Excerpted passage:
——

Houellebecq and Wikipedia
There were signs that the former enfant terrible of French fiction was going soft when Michel Houellebecq included an Acknowledgements page at the end of his most recent novel La Carte et le territoire (2010). Acknowledgements, Houellebecq?!
Among those thanked were the novelist's publisher Teresa Cremesi and a police officer who had provided him with information he used in the rather unconvincing police-procedural section of the book. The new English translation (by Gavin Bowd, published by Heinemann) goes one stage further: in it the author thanks "Wikipedia . . . and its contributors whose entries I have occasionally used as a source of inspiration, notably those concerning the housefly, the town of Beauvais and Frédéric Nihous [a minor French politician]". Is this, one wonders, the first occasion on which the author of a novel thanks Wikipedia in the Acknowledgements?

——

Available data:

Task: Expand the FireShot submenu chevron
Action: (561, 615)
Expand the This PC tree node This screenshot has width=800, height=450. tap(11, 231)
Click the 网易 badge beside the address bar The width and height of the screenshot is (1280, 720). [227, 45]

——

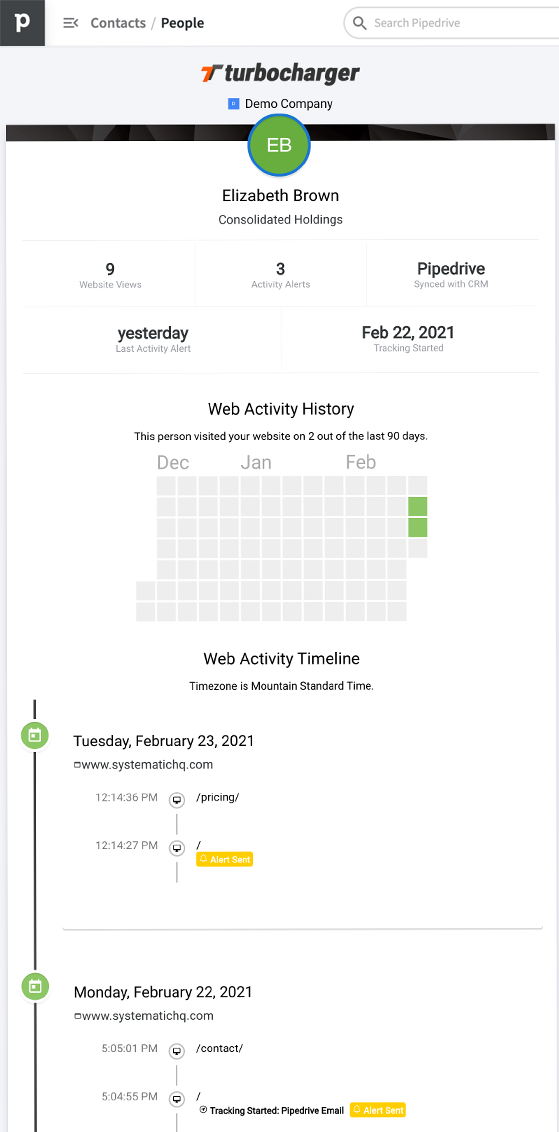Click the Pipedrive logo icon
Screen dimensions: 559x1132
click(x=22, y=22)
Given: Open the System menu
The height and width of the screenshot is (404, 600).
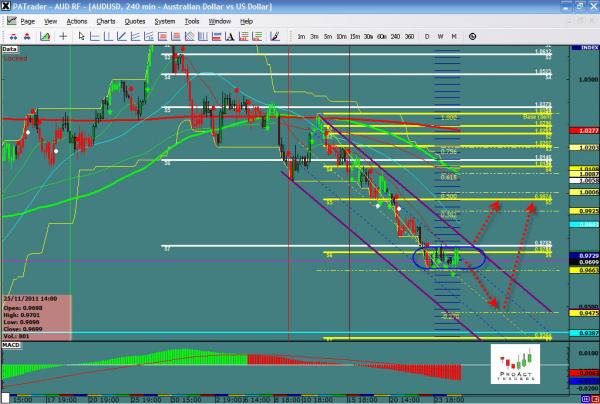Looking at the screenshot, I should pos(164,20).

——

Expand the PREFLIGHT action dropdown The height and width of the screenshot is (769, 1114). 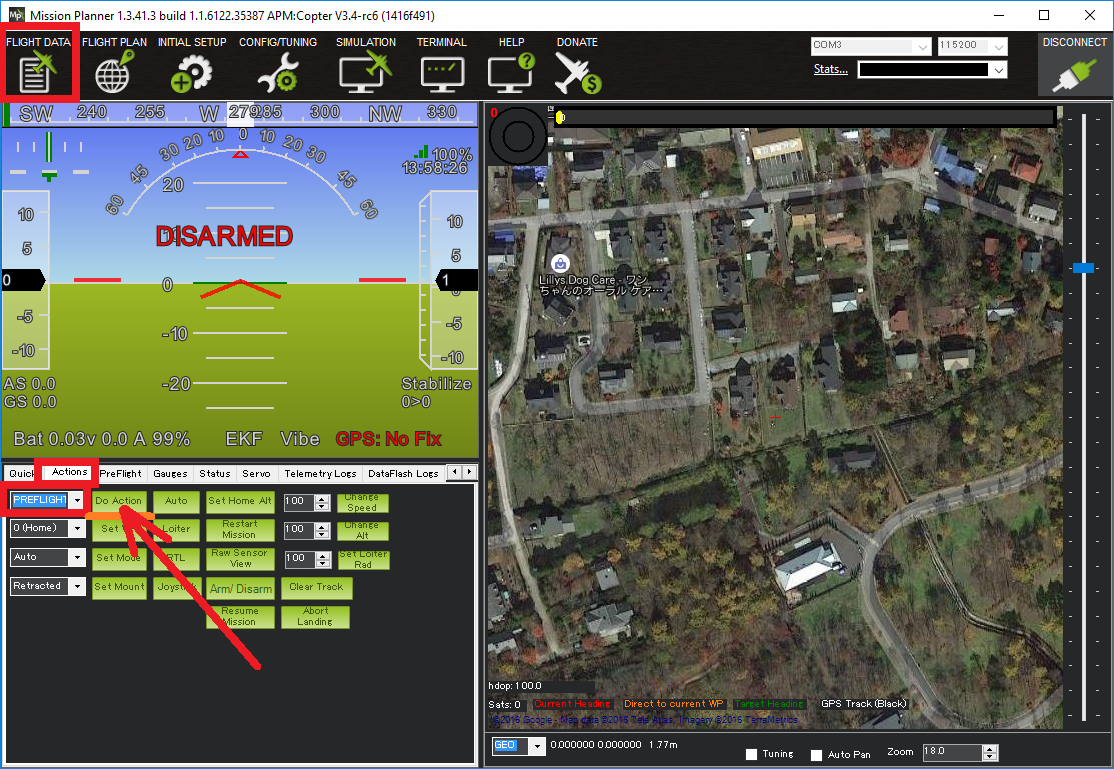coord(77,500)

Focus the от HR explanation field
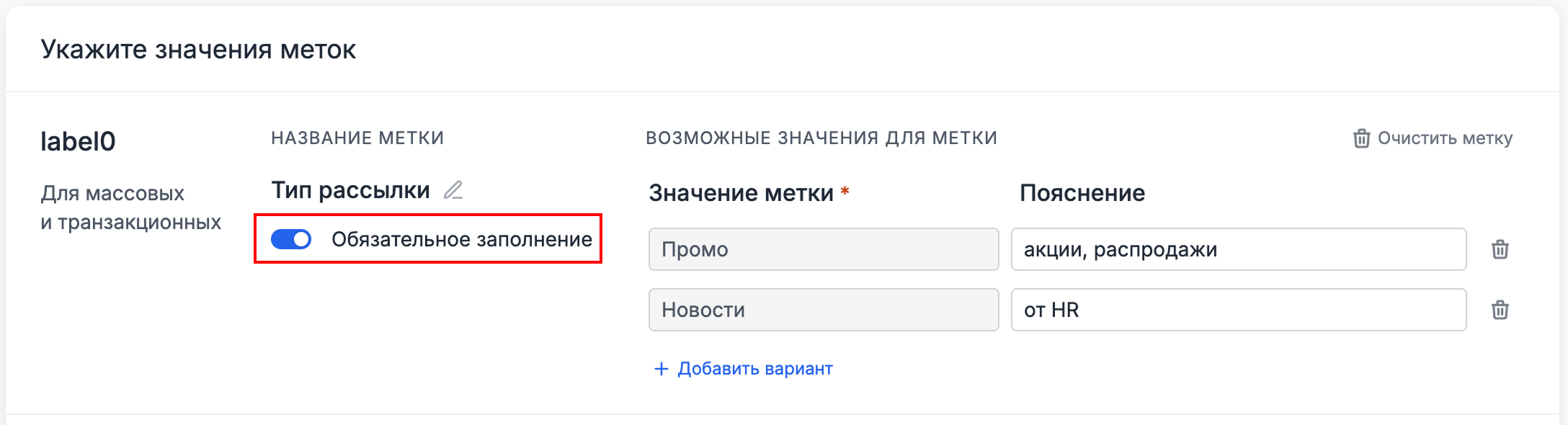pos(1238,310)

——

Required work: Transcribe the Houellebecq and Wikipedia passage word for word, starting at "Among those thanked" and ending at "in the Acknowledgements?".

Solution:
Among those thanked were the novelist's publisher Teresa Cremesi and a police officer who had provided him with information he used in the rather unconvincing police-procedural section of the book. The new English translation (by Gavin Bowd, published by Heinemann) goes one stage further: in it the author thanks "Wikipedia . . . and its contributors whose entries I have occasionally used as a source of inspiration, notably those concerning the housefly, the town of Beauvais and Frédéric Nihous [a minor French politician]". Is this, one wonders, the first occasion on which the author of a novel thanks Wikipedia in the Acknowledgements?